Because 7 minutes into sprinting up and down the stairs to all sixty million different areas of the hospital where the information is separately and surreptitiously squirreled away in esoteric and poorly labeled locations and scribbled by hand in sanscrit and then lorded over by nurses who will fuck you up if you even think about moving anything from its clearly obvious place, I basically want to shove a scalpel into my own eyeball and wash it down with a shot of rubbing alcohol. 

And then. AND THEN. After failing this "pathetically rudimentary" and "simplest of tasks", the surgical residents take prolonged and bowel-hurl-inducing exquisite glee in determining who, based on our abilities to perform ingratiating an illegal tasks in exchange for vital information such as, say, the blood pressure on patient A in Bed ___ of the SICU on Floor __ (really people, I don't even want to know what CIA agents have to endure to find out information any more covert than that), who gets to scrub in on what surgeries, and when.

And I can't even tell you what a hungry, future surgeon, 3rd year medical student will voluntarily do to themselves and others, for the divine privilege of watching someone's gallbladder come out. It's unfuckingbelievable. 

But I am not a hungry future surgical third year medical student. Which is an amazing, exceptional place to be, because I am quickly learning that people can only abuse you if you let them. And if you don't actually give a furry little rodent bottom about inguinal hernias and the vastly astonishing ways that we repair them, it's hard to get beat up. And this, my friends, is truly amazing. Because nothing infuriates a Czar Surgeon fourth year surgical resident more than not being able to distribute sweet, sweet torture. 

Resident: Okay children, listen up! If you don't get all your vitals and labs and results and reports prior to morning report, and by prior I mean 5 MINUTES BEFORE WE START, morning report you will not be able to scrub into surgery. And you will have to stay on the floors, see all the patients in recovery, you will have to talk to them, you will have to examine them, you will have to write progress notes in the charts and you will have to follow up on their recoveries, their pathology reports and their pain management. DO YOU UNDERSTAND????

So my punishment, if you will, was to stay on the floors, with sweet fourth year resident Dr. P, who cares way too much about people and I have no idea why he's completely sacrificed his life (really, literally, sacrificed. Life? Gone. Nada. Zip. Four am to eight pm. Six days a week. Forever.) to cut up unconscious people. It friggen baffles me. 

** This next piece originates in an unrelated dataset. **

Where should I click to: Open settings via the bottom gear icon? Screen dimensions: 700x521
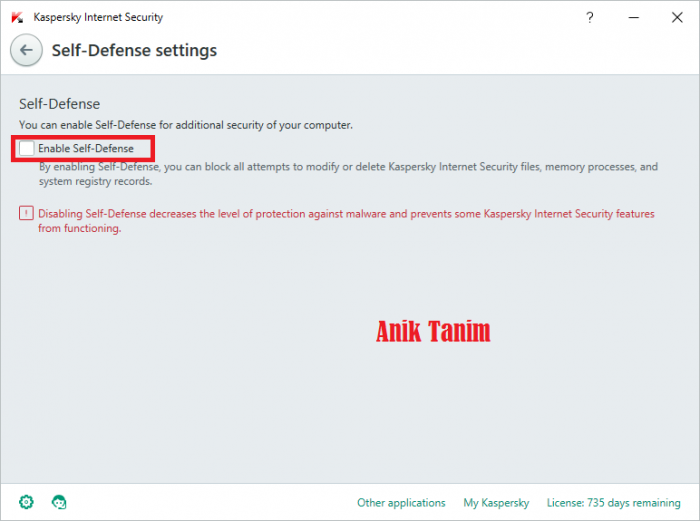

And all we did, all day long, was run (not figuratively) around the hospital, checking on this or that, consulting on a patient here, arranging surgery on a patient there, trying to determine why patient A is bleeding out on floor C and why surgeon X won't take him any sooner than, hmm, next week, by which time he will be exactly 6 days expired. He sent me to do a number of different consults on my own (which scared the CRAP out of me because what if, oh, I don't know, I'm WRONG and they actually do need surgery, like, this instant) and I can organize the hell out of anything, so it felt better to be useful. And honestly, even though it would get old after a while, existing in a vast world of spinning micro-management, I rather do that all day than just standing in a sterile room under scorching lights for seventeen hours, not being able to scratch your own nose or pick your wedgie, looking at people's shiny pink insides.